We are putting cages at Jantar Mantar with artists inside playing guitars and painting canvases. This symbolizes that IT rules have caged our freedom which was granted by the constitution of free India. 

It is about our basic democratic right of free speech. It is about police not knocking on our doors for forwarding emails. It is about what you and I can put up on our blogs without worrying whether it hurts the rich and the powerful. 

We support free speech, free knowledge and free software

Organized by: Save Your Voice 

Dear All,  
Government has enacted laws that give it a free pass to censor our Facebook posts, listen to every Skype conversation we have, monitor our tweets or blogs oraccess private photographs and documents we store online, or track our location using our mobile phones or surveil all of your online activity. We want to tell our government that they cannot use vaguely defined laws and loopholes to take away our freedom of speech and expression.

On 11th April 2011, the Government notified the new Information Technology (Intermediaries Guidelines) Rules, 2011 prescribing various guiding principles to be observed by all internet related companies. These rules will 

1. Lead to a clamp down on the freedom of speech and expression enshrined in the Constitution of India by providing for a system of censorship/self-censorship by private parties; 

2. Adversely affect the right to privacy of citizens by allowing Government agencies to access their information;

3. Will severely hamper the growth of internet penetration in India, and consequently lead to a slowdown of economic growth;

4. Limit the growth of various IT related industries and services (in particular cyber cafes, search engines and bloggers).

In addition, mandatory data retention would force the Internet Service Provider to create vast and expensive new databases of sensitive information about an individual. That information would then be available to the government, in secret and without any court oversight. 

Sh. P. Rajeev , Hon'ble Member of the Rajya sabha has moved an annulment motion to get these rules abolished and the motion has been admitted and is expected to come up in this budget session . The Bangalore MP  Rajeev Chandrashekar has spoken in Parliament in support.  It’s also interesting to note that  a professor of chemistry of the Jadavpur University was arrested recently  along with his neighbour for allegedly posting a cartoon on a popular social networking site and forwarding emails, cases were booked under the IT ACT as well.   

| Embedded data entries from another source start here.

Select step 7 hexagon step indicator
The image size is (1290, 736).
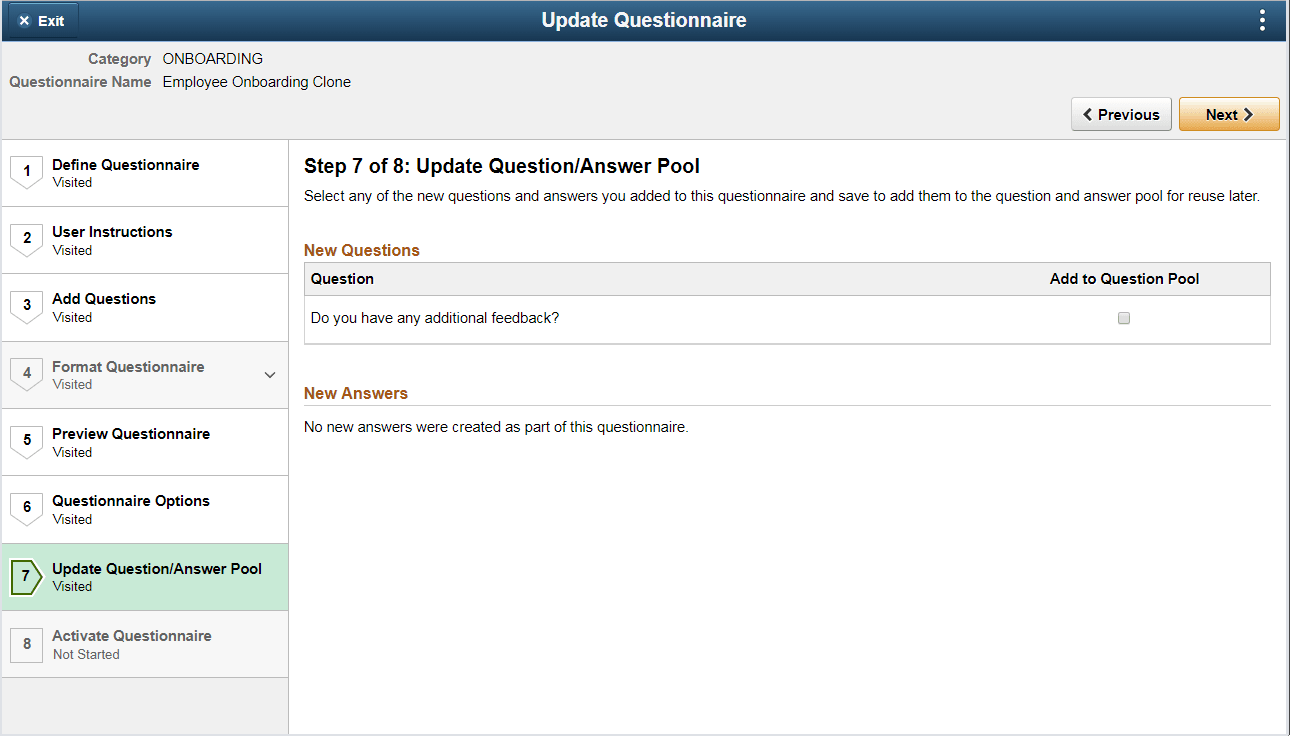(26, 577)
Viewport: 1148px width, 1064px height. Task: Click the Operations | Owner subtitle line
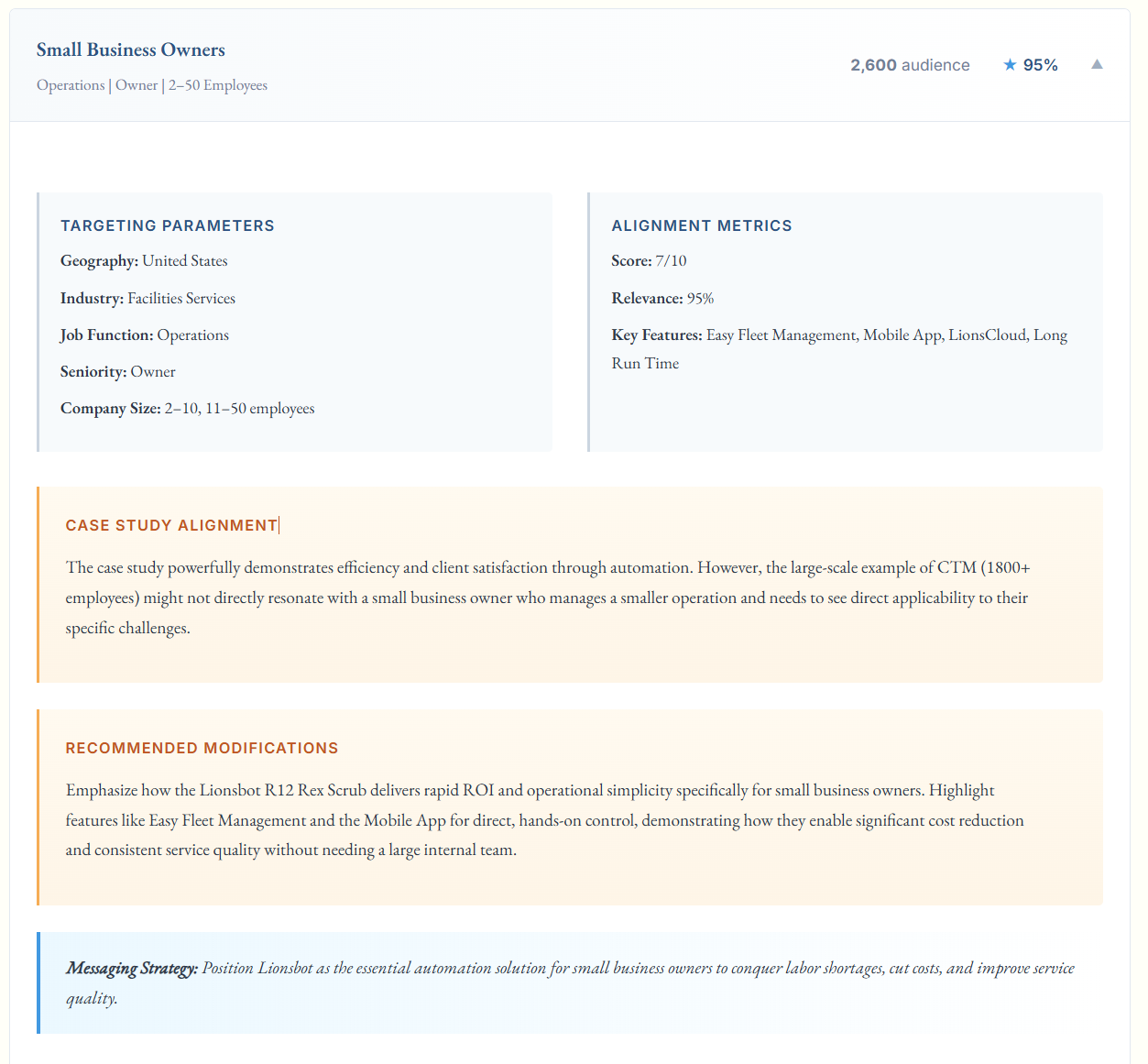(x=152, y=85)
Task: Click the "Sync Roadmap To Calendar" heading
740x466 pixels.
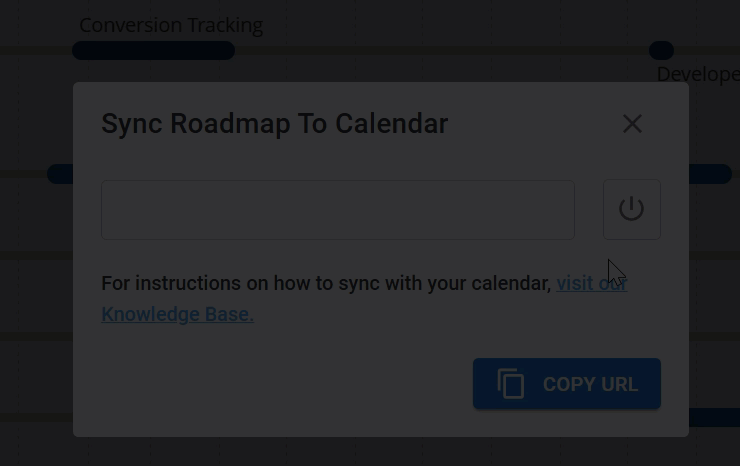Action: coord(274,124)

The Government notified this on April 13, 2011 the Information Technology (Intermediaries guidelines) Rules, 2011 prescribing guidelines to be observed by the intermediaries. The rules were issued in exercise of the powers conferred by clause (zg) of subsection (2) of section 87 read with sub-section (2) of section 79 of the Information Technology Act, 2000 (Act 21 of 2000). The provisions of the new rules are unconstitutional as they affect the right to freedom of speech and expression as well as right to privacy of citizens, are arbitrary being violative of Art. 14 of the Constitution of India and are ultra vires of the parent act.